Many of those deaths are occurring at night. From 2008 to 2017, the number of nighttime pedestrian fatalities increased by 45 percent while daytime pedestrian fatalities increased by 11 percent.
A 2016 analysis in New York found that daylight saving time contributed to the problem: Earlier sunsets and darkness in the fall and winter were linked to more pedestrian traffic fatalities. In response, the city has since instated an awareness campaign to remind drivers of the increased risk during winter.
In its effort to reduce pedestrian deaths, the city has focused on what the data show, redesigning particularly dangerous streets, reducing speed limits and even giving pedestrians a head start over vehicles when crossing streets, according to Polly Trottenberg, New York’s transportation commissioner.
“It’s geography, it’s seasonality and time of day, it’s speed management, it’s driver behavior,” she said.
Five states accounted for nearly half of the projected deaths: Arizona, California, Florida, Georgia and Texas.
Florida is the deadliest state for pedestrians, according to a January report from the National Complete Streets Coalition, a program within the nonprofit advocacy group Smart Growth America. But it has made considerable strides toward reducing pedestrian deaths, Retting said.
For example, he said, the state has invested $100 million to improve lighting in about 2,500 locations throughout the state to make it easier to see pedestrians using or crossing roads at night.
“That’s the kind of action that’s called for,” Retting said.
The state also recently overhauled its roadway design manual with a renewed focus on “putting the right road in the right place,” said DeWayne Carver, who manages the state’s Complete Streets program.
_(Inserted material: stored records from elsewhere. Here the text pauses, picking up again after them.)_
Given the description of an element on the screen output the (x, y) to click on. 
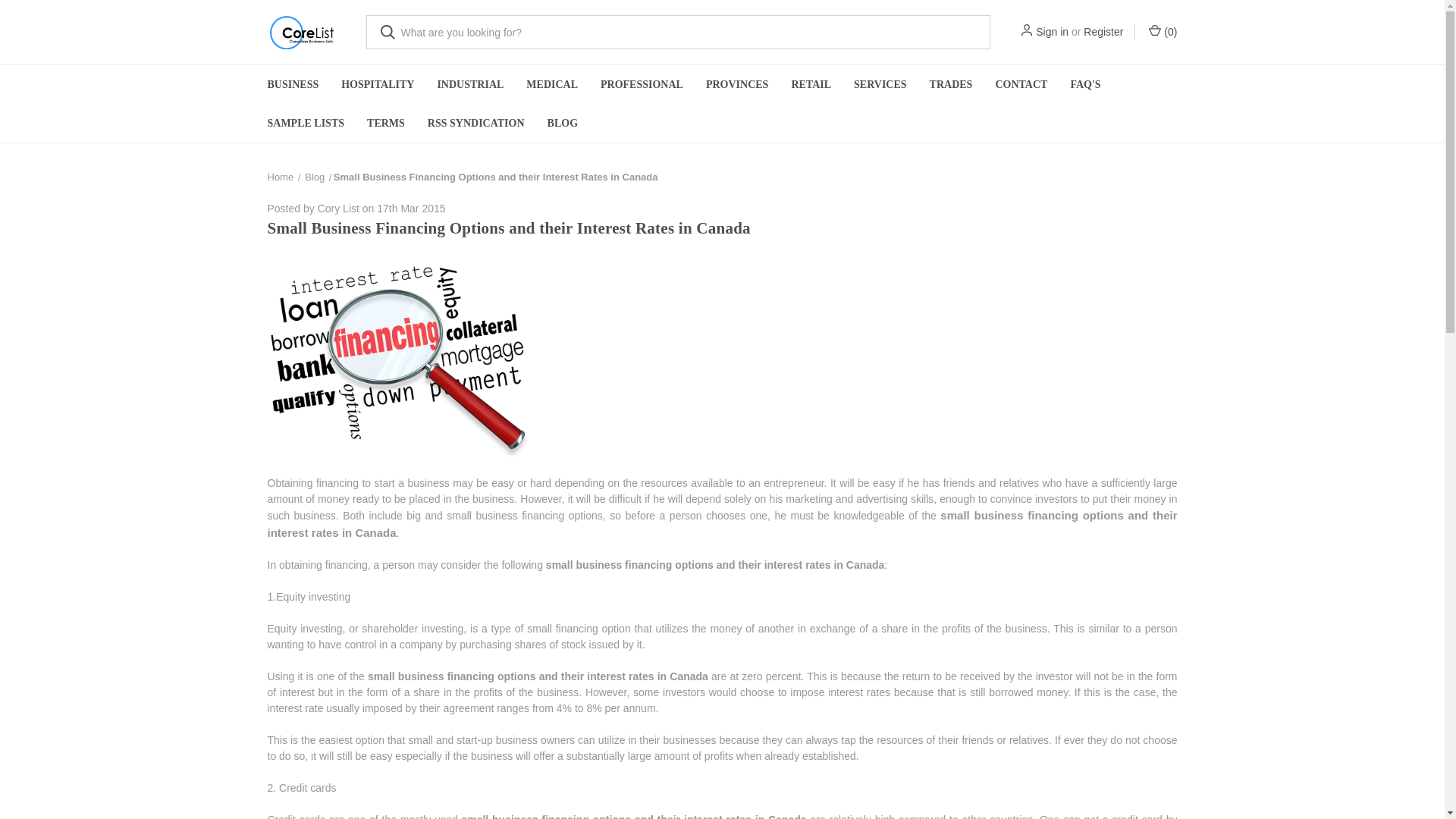
RSS SYNDICATION (475, 123)
TRADES (951, 84)
TERMS (385, 123)
INDUSTRIAL (470, 84)
SAMPLE LISTS (306, 123)
PROFESSIONAL (641, 84)
SERVICES (880, 84)
Blog (314, 176)
BUSINESS (293, 84)
Core List Canada (300, 32)
Given the description of an element on the screen output the (x, y) to click on. 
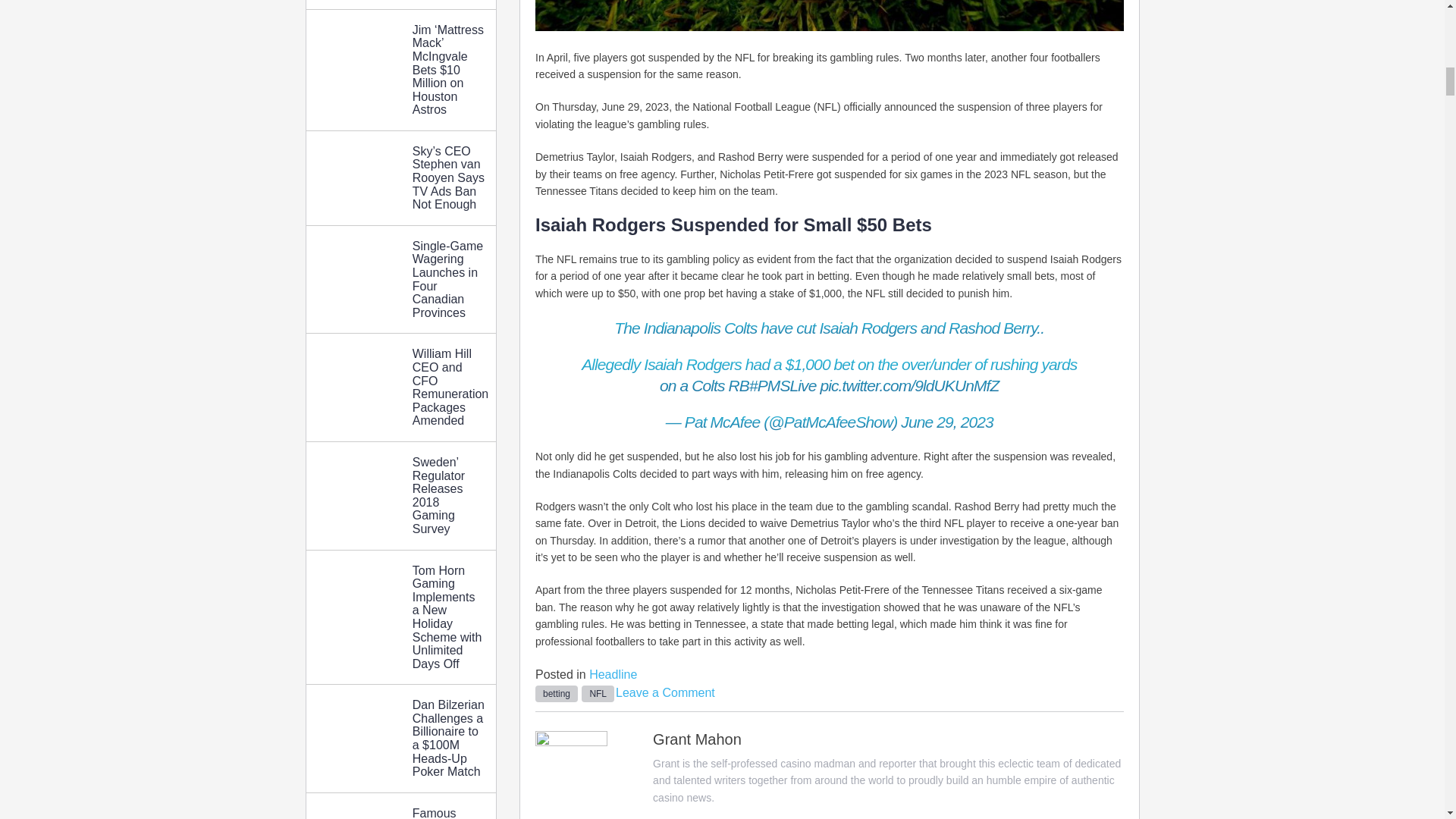
betting (556, 693)
June 29, 2023 (946, 421)
Headline (613, 674)
NFL (597, 693)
Florida has also put a pedestrian and bicycle safety plan in place.
Such infrastructure improvements are keys to improving safety, he said, but technological improvements can help, too.
Last year, for example, the nonprofit Insurance Institute for Highway Safety found that Subaru’s collision-avoidance system, EyeSight, led to a 35 percent reduction in pedestrian-related insurance claims.
“One of the things we can do as consumers and as a nation is to get this kind of technology in every car,” Retting said.
The National Complete Streets Coalition report ranked states and metropolitan areas using a calculation called the Pedestrian Danger Index, which controls for the number of people who live in the state as well as the number of people who walk to work.
Florida cities accounted for eight of the 10 most dangerous metropolitan areas for walking, and the state itself ranked first in the nation with 5,433 pedestrian deaths between 2008 and 2017.
The problem of pedestrian fatalities is nearly as old as the car itself. In early 1886, Karl Benz, of Germany, applied for a patent on what is often credited as the first gas-powered automobile. A decade later, Bridget Driscoll became its first pedestrian victim, according to Guinness World Records.